One of the most interesting parts of the book deals with a tragic episode, which a bitter postscript recently brought back into the news. Birstein describes the impact of the 1913 Leo Frank case upon the small Atlanta, Ga., Jewish community of which her father and his growing family were a part. Frank, a mechanical engineer of German-Jewish ancestry who had moved from Brooklyn to Atlanta to manage his uncle's pencil factory, was unjustly accused and convicted of the rape and murder of a 14-year-old employe. His case was appealed to the Supreme Court, which refused to hear it. Rabbi Lekhem, Birstein's elderly mentor and dean of the Jewish community, visited Frank in jail. But, "it was a brief visit, especially since Leo Frank hadn't wanted the old rabbi to come in the first place. The jailers and the warden were mystified. Why didn't Frank want to see one of his own? Poor Russian Jews weren't his own, Frank in his pince-nez, the president of the local B'nai B'rith, explained. Further mystification. Jews were Jews, weren't they? Which was perhaps why, after the visit, the rabbi suggested to his congregation that all girls and women stay home at night, and go about as little as possible in the daytime . . . The women did their marketing quickly, glancing over their shoulders . . . The men went to shul in groups. No one was hurt except Bernard , and that for the most innocent of all reasons." What follows is a description of Bernard Birstein, and his little Yosele, out for a Sabbath walk, wandering into "dangerous redneck" territory where they were taunted with vicious obscenities and pelted with tin cans.

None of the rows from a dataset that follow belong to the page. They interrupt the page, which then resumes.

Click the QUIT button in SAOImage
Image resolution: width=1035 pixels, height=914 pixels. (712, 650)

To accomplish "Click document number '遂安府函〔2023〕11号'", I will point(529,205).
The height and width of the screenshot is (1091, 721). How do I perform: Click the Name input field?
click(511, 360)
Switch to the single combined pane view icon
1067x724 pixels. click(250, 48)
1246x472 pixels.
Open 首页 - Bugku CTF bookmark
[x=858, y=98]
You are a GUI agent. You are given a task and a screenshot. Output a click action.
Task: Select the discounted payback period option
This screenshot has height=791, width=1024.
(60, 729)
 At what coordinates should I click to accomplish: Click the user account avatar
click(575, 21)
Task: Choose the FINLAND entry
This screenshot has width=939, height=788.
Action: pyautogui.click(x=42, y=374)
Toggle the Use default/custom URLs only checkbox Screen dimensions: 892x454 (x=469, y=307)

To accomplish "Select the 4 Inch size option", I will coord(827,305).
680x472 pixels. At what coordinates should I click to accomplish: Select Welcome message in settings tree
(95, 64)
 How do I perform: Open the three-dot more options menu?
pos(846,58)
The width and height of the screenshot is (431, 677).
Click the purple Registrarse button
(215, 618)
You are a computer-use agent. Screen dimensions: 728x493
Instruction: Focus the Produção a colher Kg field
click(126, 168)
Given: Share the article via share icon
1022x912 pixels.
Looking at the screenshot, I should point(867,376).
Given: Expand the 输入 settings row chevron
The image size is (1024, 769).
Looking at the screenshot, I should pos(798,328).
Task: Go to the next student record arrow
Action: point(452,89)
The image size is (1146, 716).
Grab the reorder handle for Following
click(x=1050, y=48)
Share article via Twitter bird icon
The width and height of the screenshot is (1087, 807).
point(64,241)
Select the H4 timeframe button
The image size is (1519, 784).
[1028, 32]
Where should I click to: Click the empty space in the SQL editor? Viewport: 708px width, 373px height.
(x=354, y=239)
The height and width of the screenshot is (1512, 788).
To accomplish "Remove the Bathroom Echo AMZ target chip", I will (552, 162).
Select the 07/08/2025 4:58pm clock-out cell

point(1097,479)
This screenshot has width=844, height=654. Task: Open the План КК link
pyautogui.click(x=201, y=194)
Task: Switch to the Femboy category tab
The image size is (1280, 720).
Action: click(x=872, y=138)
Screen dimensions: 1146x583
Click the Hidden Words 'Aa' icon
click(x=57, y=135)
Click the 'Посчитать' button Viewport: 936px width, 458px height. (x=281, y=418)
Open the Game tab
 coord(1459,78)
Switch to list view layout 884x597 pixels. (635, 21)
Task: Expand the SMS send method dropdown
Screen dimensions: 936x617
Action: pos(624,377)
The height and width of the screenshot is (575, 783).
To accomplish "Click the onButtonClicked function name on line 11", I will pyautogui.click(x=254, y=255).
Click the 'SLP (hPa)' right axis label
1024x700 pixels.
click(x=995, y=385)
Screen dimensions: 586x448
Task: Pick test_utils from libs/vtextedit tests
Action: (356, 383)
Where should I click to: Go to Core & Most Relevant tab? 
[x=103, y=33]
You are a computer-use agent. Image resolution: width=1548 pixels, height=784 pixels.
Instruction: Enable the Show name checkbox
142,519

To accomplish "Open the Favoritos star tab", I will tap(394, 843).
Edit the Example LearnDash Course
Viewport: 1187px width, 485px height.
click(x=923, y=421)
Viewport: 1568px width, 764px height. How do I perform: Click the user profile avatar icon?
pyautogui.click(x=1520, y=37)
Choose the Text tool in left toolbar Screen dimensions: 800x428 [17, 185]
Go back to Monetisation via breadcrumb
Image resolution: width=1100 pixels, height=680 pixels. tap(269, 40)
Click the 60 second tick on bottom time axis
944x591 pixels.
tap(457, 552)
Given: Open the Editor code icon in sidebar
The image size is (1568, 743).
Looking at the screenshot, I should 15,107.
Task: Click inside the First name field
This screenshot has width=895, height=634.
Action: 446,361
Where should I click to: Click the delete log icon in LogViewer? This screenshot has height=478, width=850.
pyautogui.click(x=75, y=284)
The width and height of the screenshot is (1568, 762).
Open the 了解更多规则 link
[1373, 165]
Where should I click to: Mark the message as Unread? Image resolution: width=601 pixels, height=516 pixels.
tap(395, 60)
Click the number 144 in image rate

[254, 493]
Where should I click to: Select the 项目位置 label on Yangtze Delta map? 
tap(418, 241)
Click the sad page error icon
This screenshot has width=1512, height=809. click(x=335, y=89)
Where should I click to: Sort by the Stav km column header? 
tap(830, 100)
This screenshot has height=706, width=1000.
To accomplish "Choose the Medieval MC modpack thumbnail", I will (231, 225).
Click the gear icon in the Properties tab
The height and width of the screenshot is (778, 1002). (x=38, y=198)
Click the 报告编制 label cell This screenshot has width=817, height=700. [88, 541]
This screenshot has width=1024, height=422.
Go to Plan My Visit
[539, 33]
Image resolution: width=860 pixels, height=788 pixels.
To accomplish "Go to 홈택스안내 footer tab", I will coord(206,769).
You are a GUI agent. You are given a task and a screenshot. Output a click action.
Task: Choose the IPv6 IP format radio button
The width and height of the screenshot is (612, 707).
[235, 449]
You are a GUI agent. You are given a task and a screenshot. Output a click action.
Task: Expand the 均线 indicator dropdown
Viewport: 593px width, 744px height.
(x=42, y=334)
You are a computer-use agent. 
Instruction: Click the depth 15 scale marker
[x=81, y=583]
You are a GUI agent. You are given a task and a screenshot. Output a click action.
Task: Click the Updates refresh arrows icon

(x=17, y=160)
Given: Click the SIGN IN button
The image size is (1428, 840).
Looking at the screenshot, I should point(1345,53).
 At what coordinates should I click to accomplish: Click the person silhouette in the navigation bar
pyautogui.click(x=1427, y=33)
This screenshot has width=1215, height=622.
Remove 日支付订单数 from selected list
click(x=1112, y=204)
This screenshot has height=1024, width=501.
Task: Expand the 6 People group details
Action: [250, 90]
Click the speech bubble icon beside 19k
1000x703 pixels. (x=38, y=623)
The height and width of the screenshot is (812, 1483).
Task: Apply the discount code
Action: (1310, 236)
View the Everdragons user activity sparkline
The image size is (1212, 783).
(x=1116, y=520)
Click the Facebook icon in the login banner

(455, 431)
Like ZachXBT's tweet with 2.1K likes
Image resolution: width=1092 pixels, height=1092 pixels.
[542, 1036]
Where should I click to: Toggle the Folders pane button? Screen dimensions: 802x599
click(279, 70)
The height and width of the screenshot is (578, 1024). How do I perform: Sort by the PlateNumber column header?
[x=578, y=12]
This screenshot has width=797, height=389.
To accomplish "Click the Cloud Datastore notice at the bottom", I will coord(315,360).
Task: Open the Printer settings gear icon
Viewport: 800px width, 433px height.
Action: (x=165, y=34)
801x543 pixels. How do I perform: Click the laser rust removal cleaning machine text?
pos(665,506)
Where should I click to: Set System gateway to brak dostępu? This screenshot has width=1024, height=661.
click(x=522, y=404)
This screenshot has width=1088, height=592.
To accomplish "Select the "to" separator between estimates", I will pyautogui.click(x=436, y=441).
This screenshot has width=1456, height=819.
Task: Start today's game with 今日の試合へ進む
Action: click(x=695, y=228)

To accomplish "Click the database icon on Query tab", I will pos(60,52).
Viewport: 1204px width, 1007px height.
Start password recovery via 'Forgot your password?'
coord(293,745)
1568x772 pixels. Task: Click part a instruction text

Birstein was in Atlanta because of his wife, Basha. Theirs was an arranged marriage, contracted at the age of 19 when he reached ordination and became a prime candidate for the hated military conscription--presumably in Russia. Basha was his one-way ticket to America; she had relatives in Atlanta who were willing to help them start a new life. In Atlanta, unable to find a rabbinical pulpit, Birstein became a shochet, an authorized slaughterer of animals according to kosher requirements. Between unhappiness with his job and the ugly ramifications of the Frank case, Birstein's disenchantment with life in the South grew stronger every day. His next move to Rome, Ga., also as an unhappy shochet, did not improve matters. On the day The Atlanta Constitution published pictures of Leo Frank's lynching, Birstein decided to leave the South immediately. This time they went to Basha's sister in Chicago.

From Chicago, where Basha died in the influenza epidemic, and after time on the road as a fund-raiser and a second arranged marriage to Clara (although the author's mother, she receives rather cavalier treatment in her daughter's story), Birstein finally worked his way to New York and a Brooklyn congregation. The next step after that was 47th Street.